Chicken and Vegetable Casserole with Quinoa and Rice
This Chicken and Vegetable Casserole combines tender chicken, colorful vegetables, and a wholesome blend of quinoa and rice, creating a satisfying and nutritious meal. Perfect for a cozy dinner, this dish is both comforting and packed with flavor.

45 minutes
Difficulty: Medium
American
450 kcal
Ingredients
- Chicken breast - 250 grams, diced
- Quinoa - 1/2 cup (90 grams), rinsed
- Brown rice - 1/2 cup (100 grams), rinsed
- Vegetable broth - 2 cups (480 ml)
- Carrot - 1 medium (70 grams), diced
- Zucchini - 1 medium (150 grams), diced
- Bell pepper - 1 medium (150 grams), diced
- Onion - 1 small (70 grams), diced
- Garlic - 2 cloves, minced
- Olive oil - 1 tablespoon (15 ml)
- Dried thyme - 1 teaspoon
- Salt - 1/2 teaspoon
- Black pepper - 1/4 teaspoon
- Fresh parsley - 2 tablespoons, chopped (for garnish)
Steps
- Preheat your oven to 190°C (375°F).
- In a large skillet, heat the olive oil over medium heat. Add the diced onion and garlic, sautéing until translucent, about 3-4 minutes.

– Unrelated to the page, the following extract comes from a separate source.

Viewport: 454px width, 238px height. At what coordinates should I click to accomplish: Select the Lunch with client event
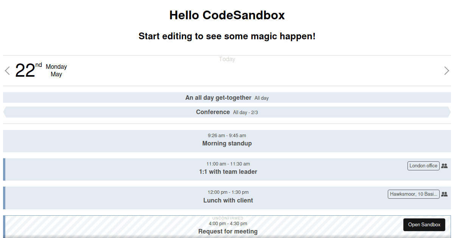coord(228,198)
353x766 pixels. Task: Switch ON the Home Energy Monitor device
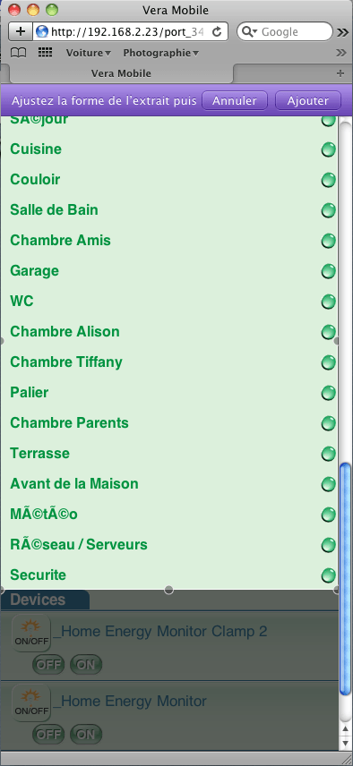coord(86,734)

- Add the diced carrot, zucchini, and bell pepper to the skillet. Sauté for an additional 5-7 minutes until the vegetables begin to soften.
- In a bowl, mix the diced chicken with thyme, salt, and black pepper. Add the chicken to the skillet, cooking until browned, about 5-6 minutes.
- Stir in the rinsed quinoa and brown rice, ensuring they are well mixed with the chicken and vegetables.
- Pour in the vegetable broth and bring to a gentle boil.
- Once boiling, transfer the mixture to a greased 9x9 inch (23x23 cm) baking dish, spreading it evenly.
- Cover the dish with aluminum foil and bake for 30 minutes.
- After 30 minutes, remove the foil and bake for an additional 10-15 minutes, or until the grains are cooked through and the chicken is tender.
- Remove from the oven, let cool for a few minutes, and garnish with fresh parsley before serving.
Nutrition
- Calories: 450
- Protein: 30 g
- Carbs: 55 g
- Fiber: 6 g
- Sugar: 4 g
- Sodium: 350 mg
- Cholesterol: 70 mg
- Total Fat: 10 g
- Saturated Fat: 1 g
- Unsaturated Fat: 8 g
- Water: 0.5 L
Health Benefits
- High in protein from chicken and quinoa, supporting muscle health.
- Rich in dietary fiber from vegetables and whole grains, aiding digestion.